OXON HILL, Md. — President Trump said on Saturday that he planned to issue an executive order that would help guarantee free speech at colleges and universities by putting their federal aid at risk if they do not protect the viewpoints of students of all political stripes.

The president made the announcement during a rambling two-hour speech to activists at the Conservative Political Action Conference outside Washington, but he did not provide any details about the possible executive order. Several White House officials did not respond to emails or telephone calls seeking additional information.

The White House did not respond to questions about when the president might sign the order.

But Mr. Trump electrified the crowd, which included many college-age conservatives, who leapt to their feet when he pledged to hold school administrators accountable for ensuring that conservatives were permitted to express their views on campuses, often places where liberals outnumber them.

As he made the announcement, the president cited the case of Hayden Williams, a young activist who was beaten up last month as he was recruiting for a conservative organization at the University of California at Berkeley — long one of the leading centers of liberal academic thought.

“If they want our dollars, and we give it to them by the billions, they’ve got to allow people like Hayden and many great young people, and old people, to speak,” Mr. Trump said, drawing huge applause.

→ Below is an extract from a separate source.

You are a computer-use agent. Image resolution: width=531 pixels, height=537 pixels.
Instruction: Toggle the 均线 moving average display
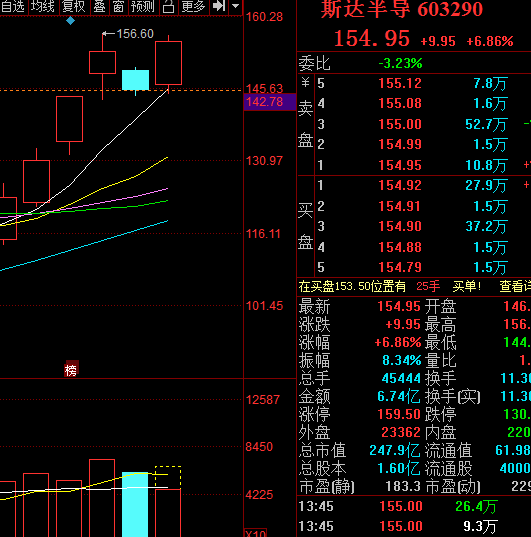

Mr. Trump invited Mr. Williams, who was in the audience, to address the crowd briefly, calling him strong and urging him to sue the university because of the episode. Mr. Williams thanked the president for supporting young conservatives such as himself.

The issue of free speech on college campuses has for years been a cause célèbre among young conservative activists, who point to instances around the country in which conservative voices have been shunned by liberal students and professors.

Milo Yiannopoulos, a conservative speaker and professional provocateur, was forced to cancel appearances at colleges, including Berkeley, after students threatened to boycott his speeches.

In 2017, at Claremont McKenna College, a private liberal arts school in Southern California, about 250 people blocked entrances to an auditorium where Heather Mac Donald, a conservative writer who has criticized the Black Lives Matter movement, was speaking.

That same year, students at Middlebury College in Vermont disrupted a speech by Charles Murray, a scholar known for his 1994 book, “The Bell Curve,” which links socioeconomic status with race and intelligence. Protesters chanted, “racist, sexist, anti-gay, Charles Murray, go away!”

It is unclear how Mr. Trump’s executive order would change that dynamic, though he hinted that universities and colleges would have to do more to prevent such demonstrations or risk the loss of grant money that the institutions receive from the federal government to support research.

He said the executive order would “require colleges to support free speech if they want federal research” funding.

It is not clear how long the idea has been under consideration at the White House or whether the president decided to pursue an executive order because of the episode involving Mr. Williams, which Fox News and other conservative outlets covered extensively.

It is also unclear how much the president can withhold federal aid to colleges without congressional action. Previous discussions of that issue in conservative circles have focused on passing legislation to change the requirements for colleges to request grant funding from the federal government.

Mr. Trump made the announcement during one of the longest speeches he has ever delivered, speaking for more than two hours to the thousands of activists at the conclusion of the three-day annual convention.

The campaign-like speech touched on dozens of hot-button issues, including illegal immigration. The president accused “open border” Democrats of letting murderers, rapists and drug dealers into the country.

“They give us some very bad people — people with big, long crime records,” he said of Central American countries including Honduras, Guatemala and El Salvador. “Murderers. Killers. Drug dealers. Human traffickers. It’s so sad to see how stupid we have been.”

More than two years after he took office, Mr. Trump once again insisted that his inaugural crowd was larger than his critics have admitted. He bragged about the state of the economy and denounced Democrats who he said supported socialism.

He denigrated the trade deals made by previous politicians and boasted about the tariffs that the United States had imposed on China and other countries. And he repeatedly mocked the “new green deal” offered by some Democrats, saying it would destroy the economy and take away people’s cars and airplanes.